Monday, April 2, 2018

Middle School Robotics, Spring of 2018. Chapter One.

I've done an advanced robotics class at the middle school on and off for many years.  It has always been logistically difficult because it conflicted with my May archeology jaunts.  This year I have simply rearranged the latter.

The advanced robotics class has gotten a bit easier now because I can draw upon spare parts and experienced high school team members from the FIRST team.  In fact I am pretty up front about this is our FIRST robotics minor league farm club.

So far we have piles of parts and kids learning new skills....tapping holes for bolts, working with 80/20 fasteners, dreaming up mechanisms.
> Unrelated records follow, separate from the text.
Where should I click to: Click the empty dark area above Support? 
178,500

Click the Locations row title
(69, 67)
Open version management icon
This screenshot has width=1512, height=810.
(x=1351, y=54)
The class also proved fairly adept at brainstorming and doing some basic calculations. Their idea is to drive around the cafeteria dispensing cartons of chocolate milk.  They walked an appropriate pace with a timer running and figured out how many feet per second was reasonable.  This evolved into calculations for wheel diameter and RPMs for our drive motors.   Then it is just raid the parts boxes.

The milk dispenser will rotate with this AxMan surplus motor and this Lazy Suzan device.  They have a workable looking mechanism figured out and started.

With the milk carton of course....real world testing.

Maybe we get this beast constructed in the available sessions, maybe not.  But the main goal in any event is learning safe construction technique and learning the right way to do things.

The list of things that are never the Right Answer:  Hot Glue.  Duct Tape.  Vague, poorly described mechanisms....
The mechanical build team meets on Tuesdays.  Software and control on Thursdays. I am encouraging members of each to "cross over" and drop in on the other side's work. It really helps to have builders who know controls and software people who can think of things in actual material ways.  At our recent software session we fired up the software and test frame from the High School team.  Or tried to.  Among the first things you learn in this business is that the software always needs updating and that any little thing will turn your robot into an immobile paperweight.

After a bit things did get partially running.

As long as some progress is made it is a good session.